» **DATA**
Content starts

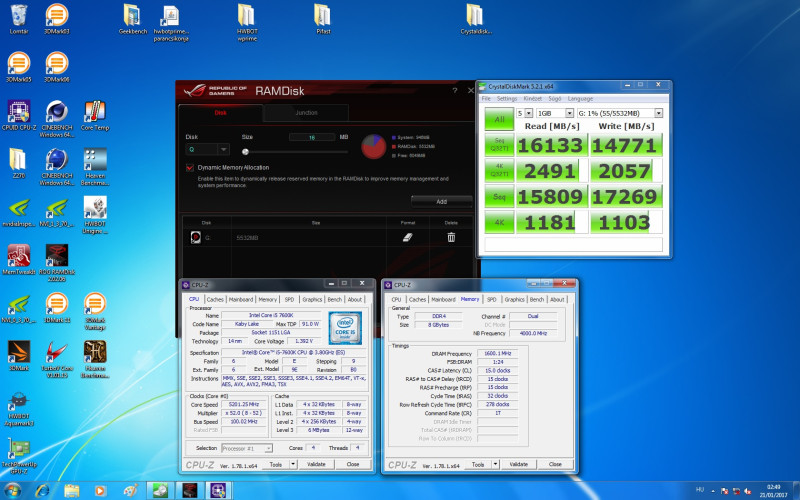
Task: Toggle the Dynamic Memory Allocation checkbox
Action: tap(190, 168)
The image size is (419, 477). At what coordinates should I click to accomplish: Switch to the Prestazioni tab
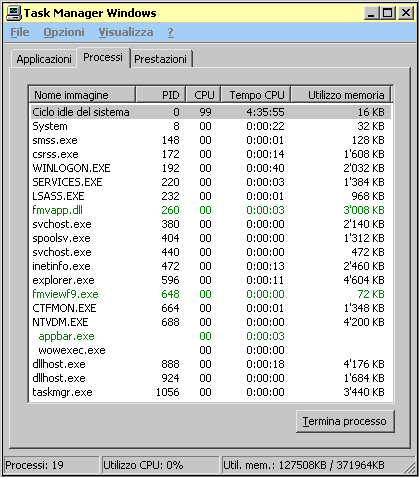click(160, 59)
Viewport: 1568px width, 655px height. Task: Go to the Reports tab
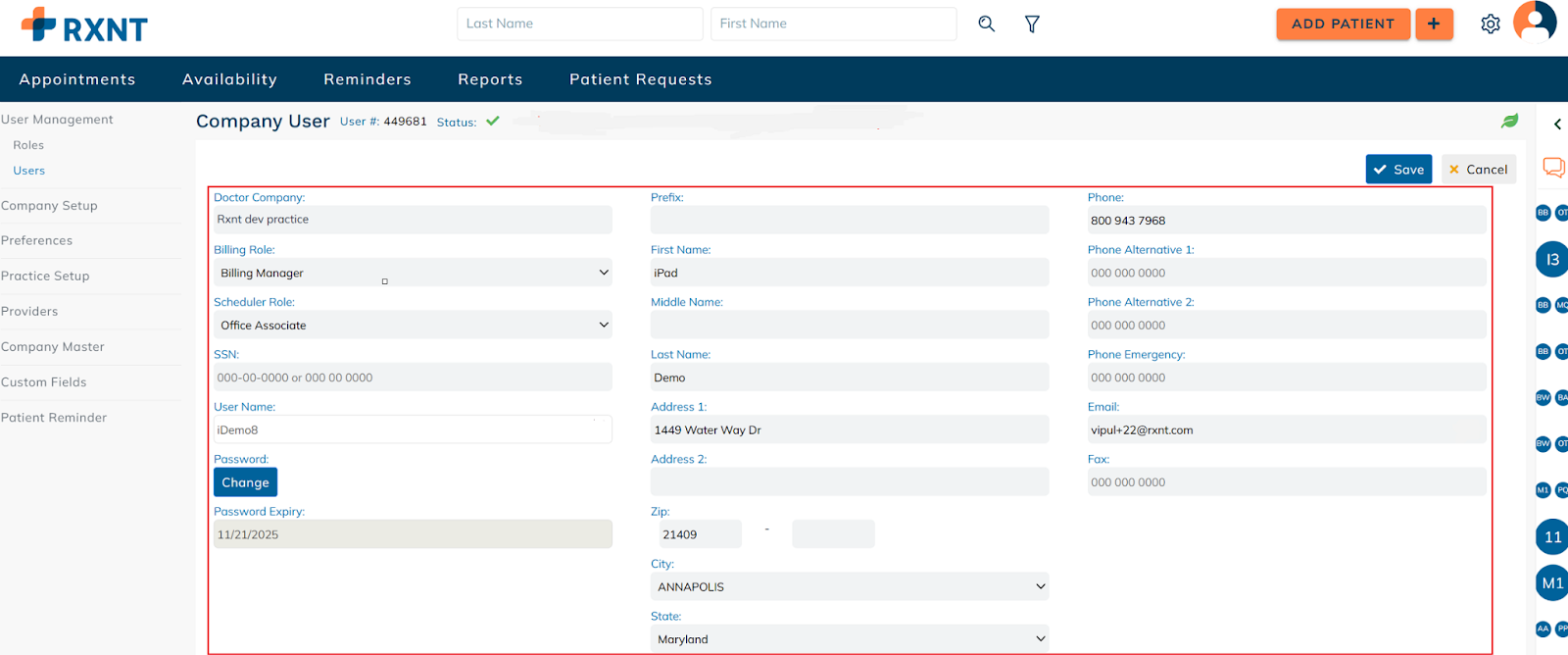tap(490, 79)
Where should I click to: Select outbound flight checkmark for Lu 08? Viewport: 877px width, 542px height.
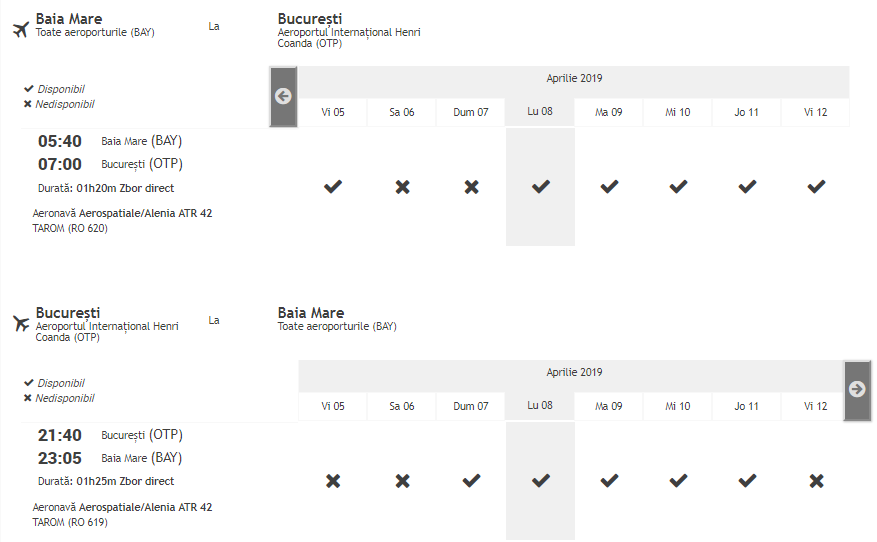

Content ends

» **HOW TO COMPLETE THIS TASK**
Print only the lines from the one with "The image size" through the last line of the data above, exactly and with both ends, and please omit any pictures.

» **EXPECTED ANSWER**
The image size is (419, 477). At what coordinates should I click to accomplish: Switch to the Prestazioni tab
click(160, 59)
Viewport: 1568px width, 655px height. Task: Go to the Reports tab
tap(490, 79)
Where should I click to: Select outbound flight checkmark for Lu 08? Viewport: 877px width, 542px height.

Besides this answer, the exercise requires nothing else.